A 100 year old Mohican


Mohican is an Orkney Yole around a hundred years old. She's sailed from Longhope along with several others.

Mohican is believed to be the only yole built as a pleasure boat, commissioned by a doctor retiring to Orkney from Canada. Her name has changed a few time, but for the last few years has returned to the original name.



My father acquired Mohican last year; while visiting this summer I had the chance to sail her with my father and daughter. It was a wonderful experience – and not surprisingly a completely different one from sailing my own Walkabout.


In the gallery above, from the Orkney Yole Association, Mohican is the leading boat in the picture of two yoles racing in the 2008 Stromness regatta.

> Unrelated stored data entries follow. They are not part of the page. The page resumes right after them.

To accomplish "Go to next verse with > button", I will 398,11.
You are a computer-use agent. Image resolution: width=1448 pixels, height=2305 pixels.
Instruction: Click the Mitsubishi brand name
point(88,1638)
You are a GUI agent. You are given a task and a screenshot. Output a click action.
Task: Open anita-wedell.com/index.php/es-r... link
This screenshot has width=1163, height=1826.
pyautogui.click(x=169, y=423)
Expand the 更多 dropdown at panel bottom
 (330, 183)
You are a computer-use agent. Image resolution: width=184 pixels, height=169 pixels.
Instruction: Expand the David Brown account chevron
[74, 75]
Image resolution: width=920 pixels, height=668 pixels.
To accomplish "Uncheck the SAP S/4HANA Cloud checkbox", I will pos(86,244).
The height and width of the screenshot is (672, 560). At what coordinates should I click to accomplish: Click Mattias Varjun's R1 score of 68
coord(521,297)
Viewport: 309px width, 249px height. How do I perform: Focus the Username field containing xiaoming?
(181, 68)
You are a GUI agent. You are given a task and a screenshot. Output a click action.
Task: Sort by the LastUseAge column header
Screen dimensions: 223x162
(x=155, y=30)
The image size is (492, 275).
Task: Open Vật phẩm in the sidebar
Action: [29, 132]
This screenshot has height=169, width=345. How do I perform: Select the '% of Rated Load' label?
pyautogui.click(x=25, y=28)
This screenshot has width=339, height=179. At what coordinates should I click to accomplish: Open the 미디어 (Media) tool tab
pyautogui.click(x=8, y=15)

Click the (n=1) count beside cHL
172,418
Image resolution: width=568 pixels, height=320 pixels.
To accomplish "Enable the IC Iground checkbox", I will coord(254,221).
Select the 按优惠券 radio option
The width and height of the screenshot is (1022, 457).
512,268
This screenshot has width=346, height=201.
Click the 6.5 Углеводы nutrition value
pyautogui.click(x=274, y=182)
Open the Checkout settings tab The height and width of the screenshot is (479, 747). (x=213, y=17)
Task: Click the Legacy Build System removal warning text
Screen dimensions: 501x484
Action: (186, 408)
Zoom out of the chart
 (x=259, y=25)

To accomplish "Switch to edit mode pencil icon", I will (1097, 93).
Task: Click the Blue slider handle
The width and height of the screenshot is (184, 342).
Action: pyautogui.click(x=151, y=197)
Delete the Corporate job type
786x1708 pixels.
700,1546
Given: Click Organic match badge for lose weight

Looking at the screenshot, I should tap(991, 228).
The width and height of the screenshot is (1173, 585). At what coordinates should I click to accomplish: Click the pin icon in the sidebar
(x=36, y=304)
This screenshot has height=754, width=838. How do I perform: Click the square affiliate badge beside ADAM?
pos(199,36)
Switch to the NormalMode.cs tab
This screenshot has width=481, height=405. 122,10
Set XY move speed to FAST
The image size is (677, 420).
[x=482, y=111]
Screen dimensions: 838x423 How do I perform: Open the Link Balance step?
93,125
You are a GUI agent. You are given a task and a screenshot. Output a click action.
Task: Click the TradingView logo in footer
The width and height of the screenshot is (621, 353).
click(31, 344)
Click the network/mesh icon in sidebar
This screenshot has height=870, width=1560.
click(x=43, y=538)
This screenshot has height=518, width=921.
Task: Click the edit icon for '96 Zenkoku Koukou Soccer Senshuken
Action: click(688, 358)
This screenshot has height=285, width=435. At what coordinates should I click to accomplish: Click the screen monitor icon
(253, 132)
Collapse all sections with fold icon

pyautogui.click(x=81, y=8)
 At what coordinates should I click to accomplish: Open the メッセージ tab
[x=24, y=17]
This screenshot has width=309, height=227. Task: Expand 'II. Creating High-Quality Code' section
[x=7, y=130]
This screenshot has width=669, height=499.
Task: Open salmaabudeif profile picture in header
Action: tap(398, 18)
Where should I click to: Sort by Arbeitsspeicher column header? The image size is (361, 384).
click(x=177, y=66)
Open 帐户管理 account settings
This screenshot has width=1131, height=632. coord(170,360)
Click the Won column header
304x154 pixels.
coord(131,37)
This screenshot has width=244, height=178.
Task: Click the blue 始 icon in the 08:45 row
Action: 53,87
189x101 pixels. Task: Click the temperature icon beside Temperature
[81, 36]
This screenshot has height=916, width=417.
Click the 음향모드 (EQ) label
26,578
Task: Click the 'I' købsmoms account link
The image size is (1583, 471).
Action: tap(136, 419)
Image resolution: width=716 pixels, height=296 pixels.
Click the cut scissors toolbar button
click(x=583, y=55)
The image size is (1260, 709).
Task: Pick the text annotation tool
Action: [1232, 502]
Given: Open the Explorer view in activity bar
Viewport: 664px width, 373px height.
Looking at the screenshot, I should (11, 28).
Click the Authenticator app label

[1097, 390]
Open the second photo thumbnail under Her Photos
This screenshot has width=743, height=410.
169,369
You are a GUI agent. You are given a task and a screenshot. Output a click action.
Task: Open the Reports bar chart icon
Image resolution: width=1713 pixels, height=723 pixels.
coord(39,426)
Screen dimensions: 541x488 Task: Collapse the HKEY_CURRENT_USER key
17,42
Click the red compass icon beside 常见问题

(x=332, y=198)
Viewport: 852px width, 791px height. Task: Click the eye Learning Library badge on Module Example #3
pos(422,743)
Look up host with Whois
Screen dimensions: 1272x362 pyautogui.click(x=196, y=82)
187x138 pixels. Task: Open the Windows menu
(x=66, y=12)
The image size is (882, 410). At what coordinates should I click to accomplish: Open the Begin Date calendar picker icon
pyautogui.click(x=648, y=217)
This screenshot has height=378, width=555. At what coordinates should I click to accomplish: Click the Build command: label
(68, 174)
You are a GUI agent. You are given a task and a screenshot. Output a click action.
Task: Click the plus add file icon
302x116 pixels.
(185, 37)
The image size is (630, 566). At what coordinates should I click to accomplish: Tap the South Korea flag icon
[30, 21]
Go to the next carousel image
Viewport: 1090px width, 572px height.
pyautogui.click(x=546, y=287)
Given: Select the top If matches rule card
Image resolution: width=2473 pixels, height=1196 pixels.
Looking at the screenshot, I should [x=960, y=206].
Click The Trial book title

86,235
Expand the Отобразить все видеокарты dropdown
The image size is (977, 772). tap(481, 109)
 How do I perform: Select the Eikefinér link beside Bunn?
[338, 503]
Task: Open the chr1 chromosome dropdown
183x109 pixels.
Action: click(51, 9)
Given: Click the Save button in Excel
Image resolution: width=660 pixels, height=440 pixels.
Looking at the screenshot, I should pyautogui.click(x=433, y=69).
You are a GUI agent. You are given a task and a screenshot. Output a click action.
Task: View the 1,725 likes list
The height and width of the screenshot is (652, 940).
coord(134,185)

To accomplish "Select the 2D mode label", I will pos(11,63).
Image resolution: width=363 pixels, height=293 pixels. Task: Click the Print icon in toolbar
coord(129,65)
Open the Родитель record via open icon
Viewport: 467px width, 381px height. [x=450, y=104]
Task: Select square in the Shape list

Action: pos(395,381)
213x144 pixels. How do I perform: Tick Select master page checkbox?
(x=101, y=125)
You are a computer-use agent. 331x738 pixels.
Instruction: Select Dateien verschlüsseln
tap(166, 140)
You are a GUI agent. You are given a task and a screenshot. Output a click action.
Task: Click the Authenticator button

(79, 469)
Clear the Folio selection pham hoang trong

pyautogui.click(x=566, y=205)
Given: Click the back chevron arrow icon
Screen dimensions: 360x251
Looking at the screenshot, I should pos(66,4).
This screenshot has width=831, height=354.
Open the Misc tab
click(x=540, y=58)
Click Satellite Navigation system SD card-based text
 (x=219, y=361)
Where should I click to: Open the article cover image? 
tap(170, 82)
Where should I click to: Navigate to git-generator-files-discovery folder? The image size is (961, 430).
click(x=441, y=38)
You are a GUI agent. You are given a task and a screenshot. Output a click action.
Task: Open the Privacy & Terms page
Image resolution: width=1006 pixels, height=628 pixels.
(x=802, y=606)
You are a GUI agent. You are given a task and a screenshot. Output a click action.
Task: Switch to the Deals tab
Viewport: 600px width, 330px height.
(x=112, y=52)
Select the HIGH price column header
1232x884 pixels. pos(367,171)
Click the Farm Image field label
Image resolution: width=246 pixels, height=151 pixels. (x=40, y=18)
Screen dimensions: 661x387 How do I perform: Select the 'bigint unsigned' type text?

Yoles are the traditional workboats of Orkney; there are two types of Yole, North Isles and South Isles, and the closely related Stroma Yole. Yoles almost disappeared after the 60s, and a resurgence of interest at the end of the last century led to the formation of the Orkney Yole Association in 2000. The remaining yoles – and some new builds – are sailed regularly, attending regattas all around Orkney.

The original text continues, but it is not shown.